According to a release that accompanied the filing, the lawsuit seeks to right "egregious violations of New York’s civil rights, human rights, and business laws” and to protect Weinstein Company employees in the event the company is sold and the organization dissolved or declared bankrupt.

The suit alleges that Weinstein kept a bevvy of employees whose sole job it was to procure women for Weinstein to meet, and then facilitate the resulting sexual encounters. It also claims that Weinstein used Weinstein Company employees as pawns in his game of sexual harassment and assault, forcing them to provide him with erectile dysfunction drugs, administer those drugs, and clean up his messes.

If they didn't do what he wanted, the lawsuit claims, Weinstein would become verbally abusive.

Some of the claims are downright sickening.

“Two employee witnesses described having to procure [Weinstein]'s erectile dysfunction shots, one of whom received a bonus for obtaining them and was at times directed by to administer the injections,” according to the lawsuit.

In addition, Weinstein's "drivers in both New York City and Los Angeles were required to keep condoms and erectile dysfunction injections in the car, in order to provide them to Weinstein as needed."

Employees were also required to keep Weinstein's "go bags" — his carry on travel bags and other duffels — stocked with the ED drugs just in case he needed them on the fly, the suit claims. An adequate supply of ED drugs had to be on hand at all times.

But if that seems like a dirty job, it's nothing compared to what Weinstein's female employees had to do, the New York Attorney General alleges. In the suit, it claims that Weinstein had an entire team of women whose only job was to find other women for Harvey Weinstein to sleep with.

“While they had different titles, as a practical matter their primary responsibility included taking the Defendant to parties at which he could meet young women, and introducing him to young women seeking opportunities at TWC with whom he could attempt to engage in sexual relations. These women were described by some witnesses as members of the Defendant's TWC ‘roster’ or his ‘wing women," the suit says.

But there's more: “a second group of employees served as his assistants. Predominantly female assistants were compelled to take various steps to further the Defendant’s regular sexual activity, including by contacting 'Friends of Harvey' ('FOH') and other prospective sexual partners via text message or phone at his direction and maintaining space on his calendar for sexual activity.”

One employee even claims she had the unenviable job of preparing rooms at Weinstein's corporate offices so that Weinstein could have sex with these women during the work day.
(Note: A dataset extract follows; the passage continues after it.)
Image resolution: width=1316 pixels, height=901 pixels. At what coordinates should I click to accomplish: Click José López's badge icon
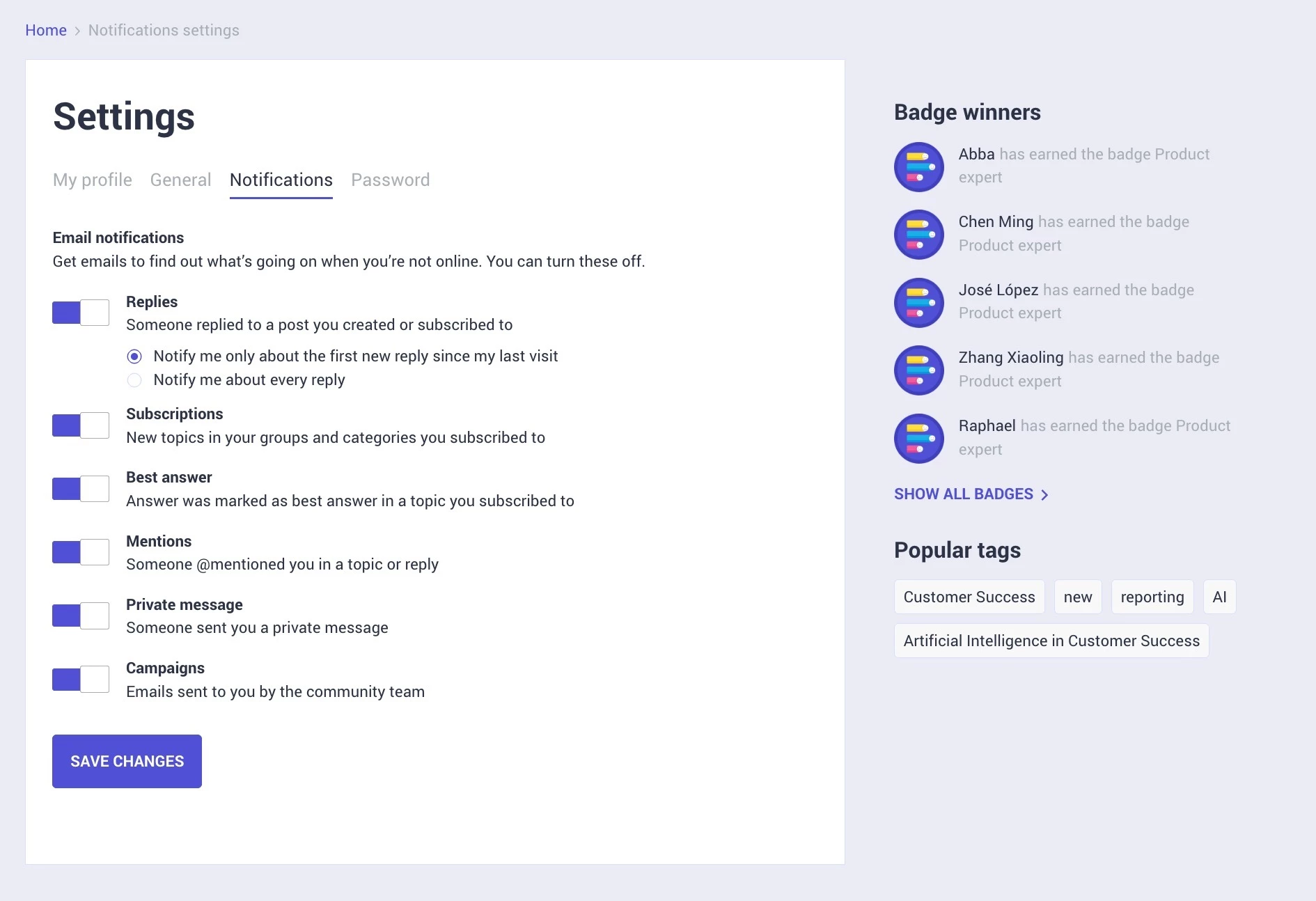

They were also, the lawsuit alleges, required to clean up after Weinstein's encounters, removing clothes and other errant items.

When employees didn't do what he wanted, the AG says, Weinstein could get violent. Several witness accounts are included in the suit, but none quite comes close to the allegation that Weinstein “told several employees throughout the relevant time period that, in substance, ‘I will kill you,’ ‘I will kill your family,’ and ‘You don't know what I can do,' or words to that effect.”


Weinstein has not yet responded to the Attorney General's suit, but it is unlikely that he will admit to any of the claims. Weinstein has stridently denied that he sexually harassed, assaulted, or raped any of the dozens of women who have accused him of being a sexual predator. Where he says he has had relationships, he claims they were consensual.